Palantir is trading at 80x revenue (NTM), whereas Nvidia is only trading at 19x revenue (NTM).
Both companies are growing revenue at a similar rate (~50% YoY), and Nvidia has a higher net margin, however Palantir's share price is up 717% over 18 months, whereas Nvidia is only up 124%.
It's hard to argue Palantir's valuation reflects its fundamentals, even if you believe Palantir will be benefit from lucrative government contracts for years to come.
Buying companies at 80x revenue has not historically been a great way to make money, unless they're growing revenue at several hundred percent per year.
Putting aside that he's using puts (which caps the downside), with a classical short sell you don't need the current value of the stock liquid, but typically some percentage. That represents how much the stock can go up before you get the margin call. A short position is fundamentally unlike a long one, in that the future price movement of the underlying is bounded below at $0 but not bounded above.

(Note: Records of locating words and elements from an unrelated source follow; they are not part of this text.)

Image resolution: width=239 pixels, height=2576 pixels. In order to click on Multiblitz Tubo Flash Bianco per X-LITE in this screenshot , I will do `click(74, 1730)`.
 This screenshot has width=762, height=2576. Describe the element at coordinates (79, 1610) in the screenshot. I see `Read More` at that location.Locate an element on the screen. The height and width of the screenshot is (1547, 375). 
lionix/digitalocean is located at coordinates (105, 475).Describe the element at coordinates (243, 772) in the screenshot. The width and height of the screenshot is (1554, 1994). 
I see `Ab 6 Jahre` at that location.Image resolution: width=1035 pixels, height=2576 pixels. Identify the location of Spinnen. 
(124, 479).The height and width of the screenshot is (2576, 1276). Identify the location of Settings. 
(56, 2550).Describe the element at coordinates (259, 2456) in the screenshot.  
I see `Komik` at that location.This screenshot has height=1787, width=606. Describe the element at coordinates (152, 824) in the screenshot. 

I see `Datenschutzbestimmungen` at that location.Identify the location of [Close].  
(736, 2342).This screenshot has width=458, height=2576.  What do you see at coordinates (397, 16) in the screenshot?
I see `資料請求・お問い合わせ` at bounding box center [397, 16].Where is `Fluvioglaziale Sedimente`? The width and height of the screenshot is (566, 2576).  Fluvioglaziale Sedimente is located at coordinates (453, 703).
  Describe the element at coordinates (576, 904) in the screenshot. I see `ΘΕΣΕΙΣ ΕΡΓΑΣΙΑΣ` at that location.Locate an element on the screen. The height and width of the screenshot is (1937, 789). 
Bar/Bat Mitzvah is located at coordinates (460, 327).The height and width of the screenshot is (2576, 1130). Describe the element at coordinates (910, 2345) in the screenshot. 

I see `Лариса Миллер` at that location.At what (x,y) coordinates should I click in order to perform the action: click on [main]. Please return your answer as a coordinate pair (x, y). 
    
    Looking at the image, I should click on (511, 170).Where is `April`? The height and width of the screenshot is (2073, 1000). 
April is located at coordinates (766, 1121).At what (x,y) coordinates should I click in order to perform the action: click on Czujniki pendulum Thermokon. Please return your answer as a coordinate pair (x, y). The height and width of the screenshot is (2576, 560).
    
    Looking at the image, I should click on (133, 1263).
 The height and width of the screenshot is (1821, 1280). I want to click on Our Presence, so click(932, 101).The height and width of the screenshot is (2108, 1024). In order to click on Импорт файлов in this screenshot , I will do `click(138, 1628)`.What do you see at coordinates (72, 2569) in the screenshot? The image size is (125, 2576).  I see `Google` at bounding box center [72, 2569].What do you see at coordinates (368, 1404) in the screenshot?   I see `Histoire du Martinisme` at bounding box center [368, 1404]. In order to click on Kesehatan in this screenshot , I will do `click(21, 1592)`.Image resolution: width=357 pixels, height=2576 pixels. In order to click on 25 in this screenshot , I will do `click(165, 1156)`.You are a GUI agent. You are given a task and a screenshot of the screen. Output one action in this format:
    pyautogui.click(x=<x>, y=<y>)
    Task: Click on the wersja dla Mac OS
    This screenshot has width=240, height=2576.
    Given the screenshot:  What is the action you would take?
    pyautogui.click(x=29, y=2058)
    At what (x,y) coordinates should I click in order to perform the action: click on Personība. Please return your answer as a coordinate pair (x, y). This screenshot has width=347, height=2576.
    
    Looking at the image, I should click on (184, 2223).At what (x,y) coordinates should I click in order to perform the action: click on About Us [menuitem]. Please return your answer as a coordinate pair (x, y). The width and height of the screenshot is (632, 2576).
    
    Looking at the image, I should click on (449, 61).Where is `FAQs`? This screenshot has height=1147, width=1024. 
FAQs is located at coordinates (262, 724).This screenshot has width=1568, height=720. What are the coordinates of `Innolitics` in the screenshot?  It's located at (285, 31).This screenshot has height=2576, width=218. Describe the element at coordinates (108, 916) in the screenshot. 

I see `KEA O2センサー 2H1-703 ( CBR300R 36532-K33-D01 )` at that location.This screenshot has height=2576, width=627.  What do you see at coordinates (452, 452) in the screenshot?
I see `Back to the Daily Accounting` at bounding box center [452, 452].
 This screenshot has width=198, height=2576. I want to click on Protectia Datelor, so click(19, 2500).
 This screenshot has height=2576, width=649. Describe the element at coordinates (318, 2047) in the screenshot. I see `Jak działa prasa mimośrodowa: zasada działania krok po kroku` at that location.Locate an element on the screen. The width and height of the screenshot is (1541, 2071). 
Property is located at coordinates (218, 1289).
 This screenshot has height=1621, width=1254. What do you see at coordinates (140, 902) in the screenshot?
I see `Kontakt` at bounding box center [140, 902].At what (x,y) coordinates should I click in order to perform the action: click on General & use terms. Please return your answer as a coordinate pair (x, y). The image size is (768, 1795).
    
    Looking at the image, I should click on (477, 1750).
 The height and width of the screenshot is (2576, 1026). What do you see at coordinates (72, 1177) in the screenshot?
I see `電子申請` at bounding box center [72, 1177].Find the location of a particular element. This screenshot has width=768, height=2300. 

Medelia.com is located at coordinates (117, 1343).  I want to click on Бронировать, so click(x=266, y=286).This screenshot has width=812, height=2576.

The sources I can readily find put Burry's current net worth in the neighbourhood of $300 million. Depending on the regulations, he probably actually could put his entire life savings into a short of this magnitude. Of course, that's sort of like having your entire 401(k) in a -4x levered ETF, even worse because it's on individual stocks.
The filing doesn't appear to disclose strike prices or expiration dates. But my guess is that he loaded up on very cheap puts (low strike price) to hedge against the apocalypse (low probability of winning big to cover losses from everything else; high probability of just paying some insurance money). The same form shows bullish positions in other sectors — health care, finance and energy, as well as some corporate bonds. Given what the portfolio in the filing looks like overall, it's hard for me to imagine him being willing to risk more than a few million on this.